- Directed by: Nicole Rittenmeyer
- Country of origin: United States
- Original language: English
- No. of episodes: 4

Production
- Executive producers: Steven Michaels; Jodi Flynn; Bryan O’Connell; Ariel Brozell; Jamie Bovshow; Pamela Deutsch;
- Producers: Leah Harari; Chris Karnak; Amanda Perse; Meredith Russell;
- Cinematography: Denis Zannatta
- Editors: Dan Shulman-Means; Cody Rogowski; Mike Armes;
- Running time: 42-43 minutes
- Production companies: Pantheon Media Group; Lady Moon Entertainment;

Original release
- Network: Investigation Discovery
- Release: May 26 – May 27, 2025

= Sherri Papini: Caught in the Lie =

2025 American TV documentary series

Sherri Papini: Caught in the Lie is an American documentary series directed by Nicole Rittenmeyer. It explores the Sherri Papini kidnapping hoax, from the perspective of Papini.

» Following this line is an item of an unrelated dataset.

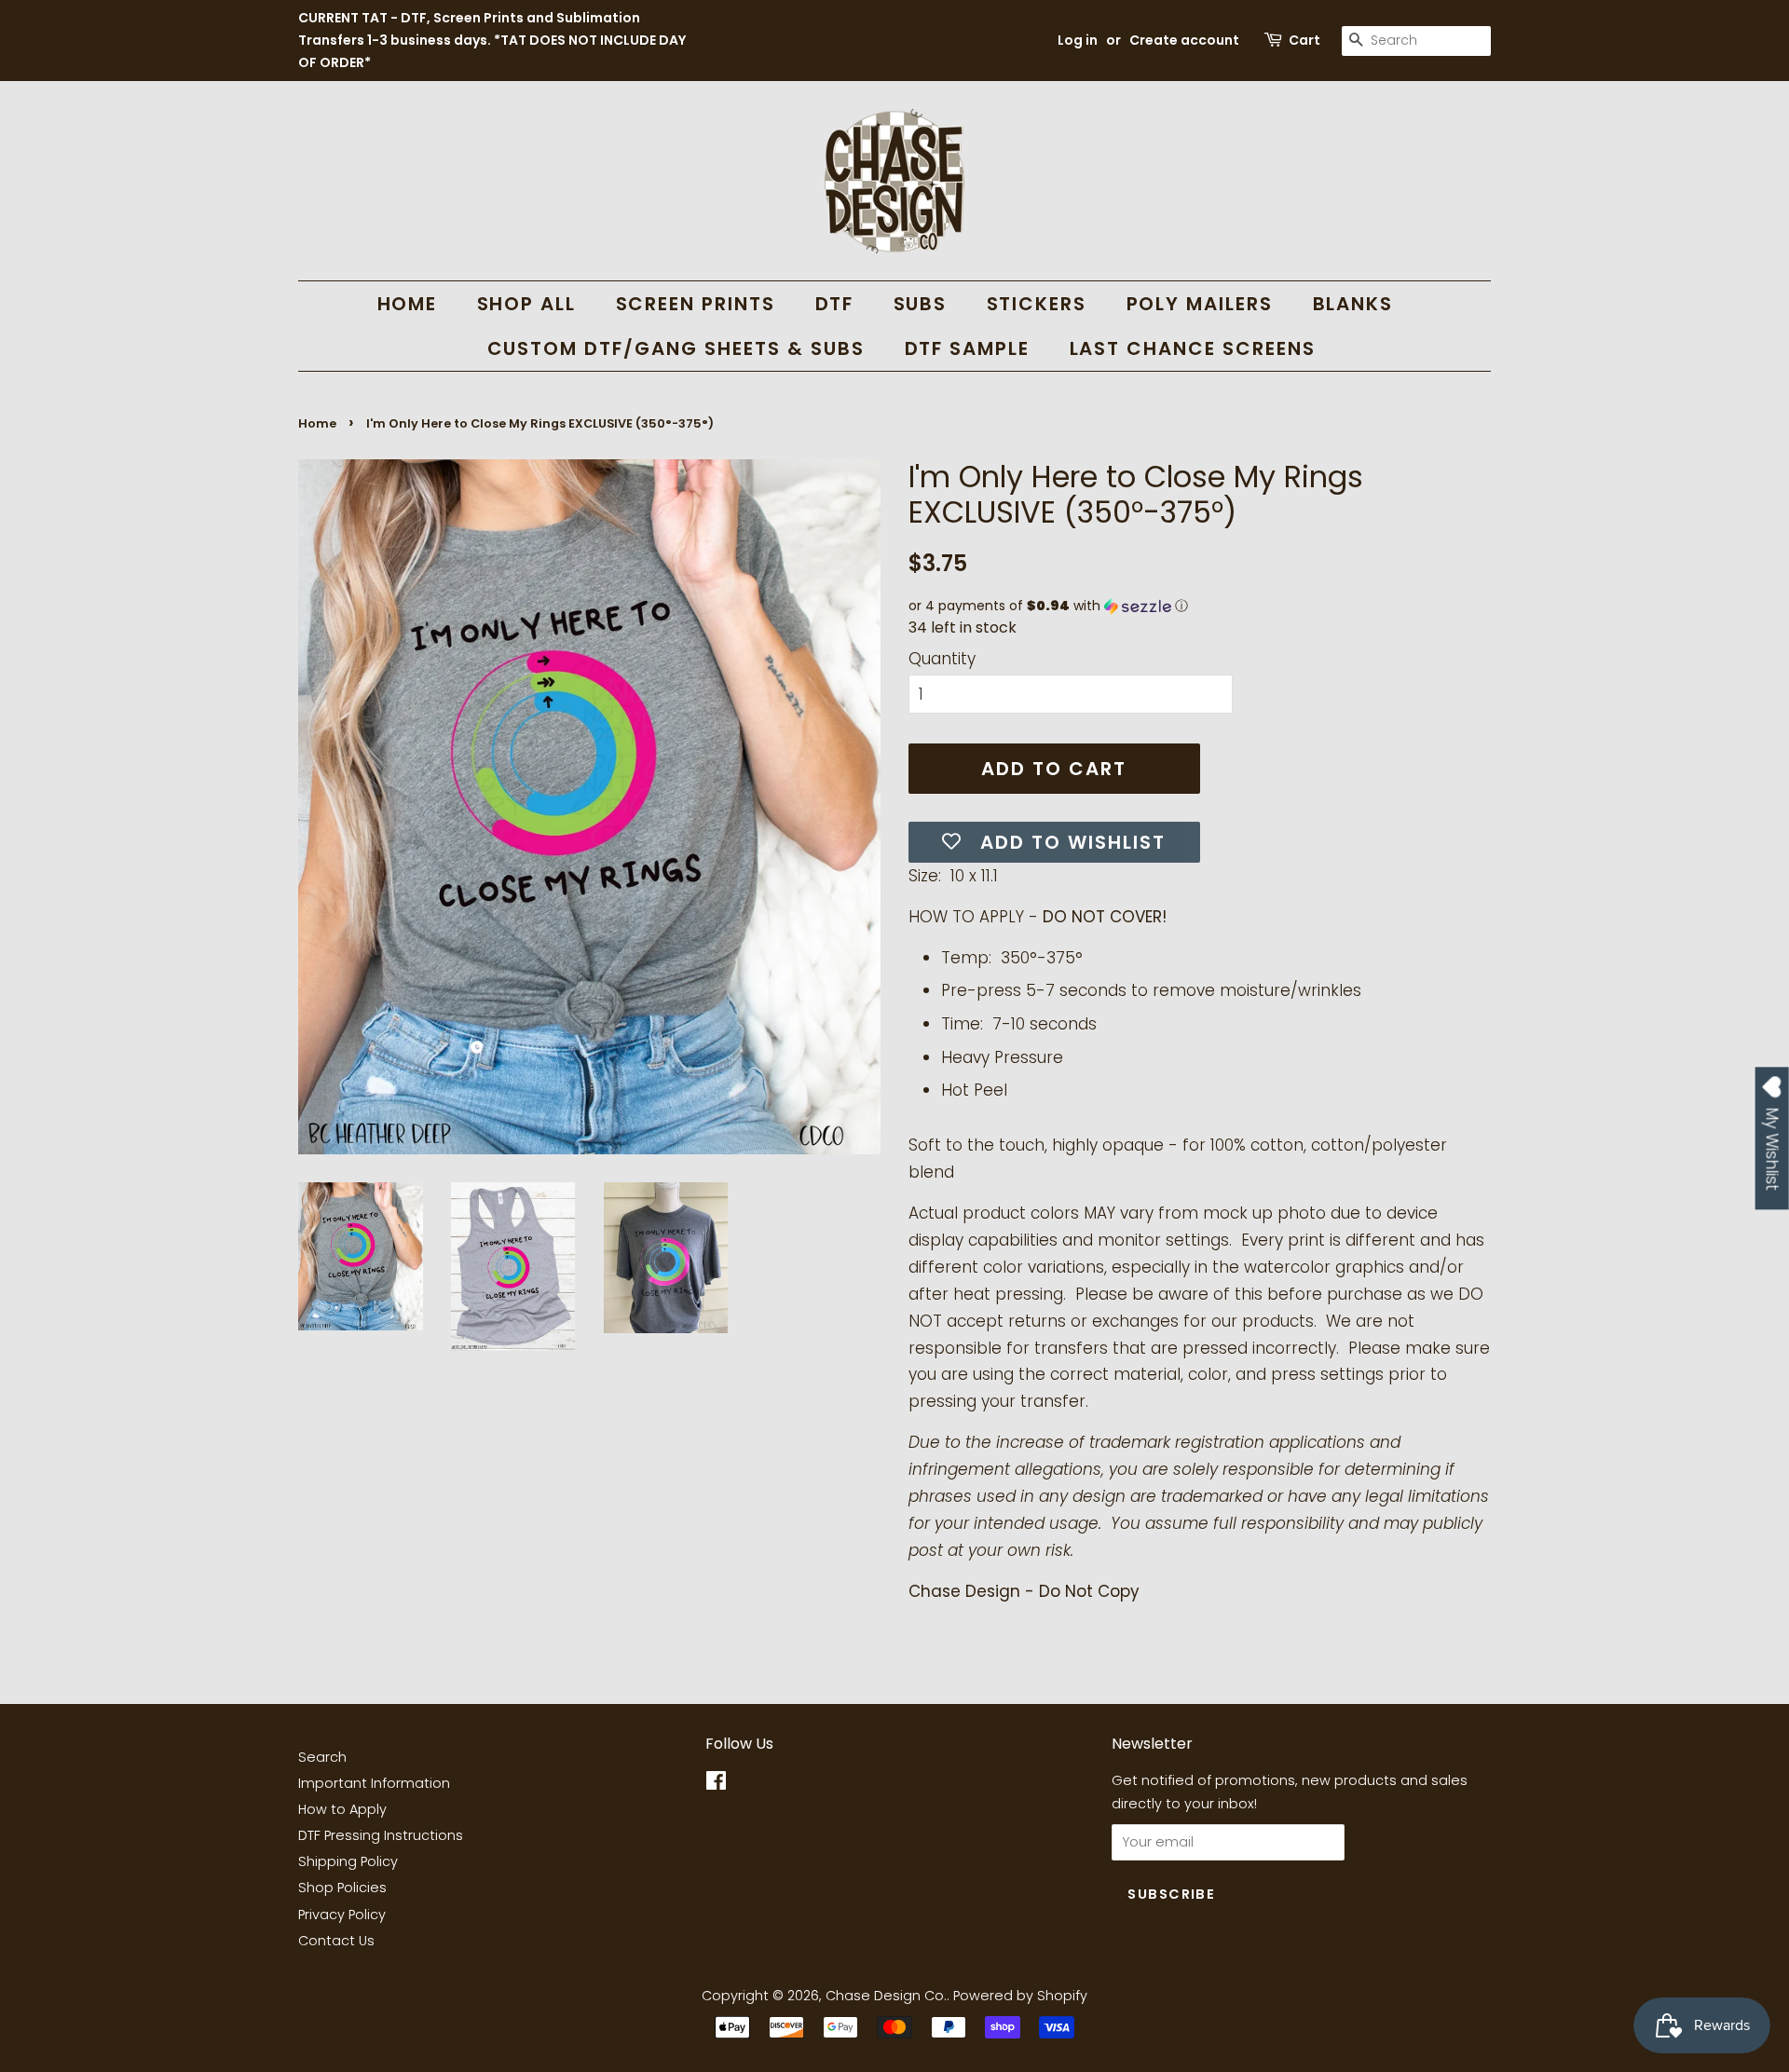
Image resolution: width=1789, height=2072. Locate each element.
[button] (1199, 606)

It premiered on May 26, 2025, on Investigation Discovery.

==Premise==
Explores the Sherri Papini kidnapping hoax, from the perspective of Papini, who gives her first interview. Papini additionally reenacts her disappearance and takes a polygraph test. Interviews include Papini's parents, former sister-in-law and sister.

==Episodes==

| No. | Title | Directed by | Original release date | U.S. viewers (millions) |
|---|---|---|---|---|
| 1 | "Exodus" | Nicole Rittenmeyer | May 26, 2025 | 0.484 |
| 2 | "I'm A Liar" | Nicole Rittenmeyer | May 26, 2025 | 0.484 |
| 3 | "Multiple Truths" | Nicole Rittenmeyer | May 27, 2025 | 0.325 |
| 4 | "It's Complicated" | Nicole Rittenmeyer | May 27, 2025 | 0.325 |

==Production==
In July 2024, it was announced Investigation Discovery had ordered a documentary series revolving around the Sherri Papini kidnapping hoax, with Papini set to give her first interview.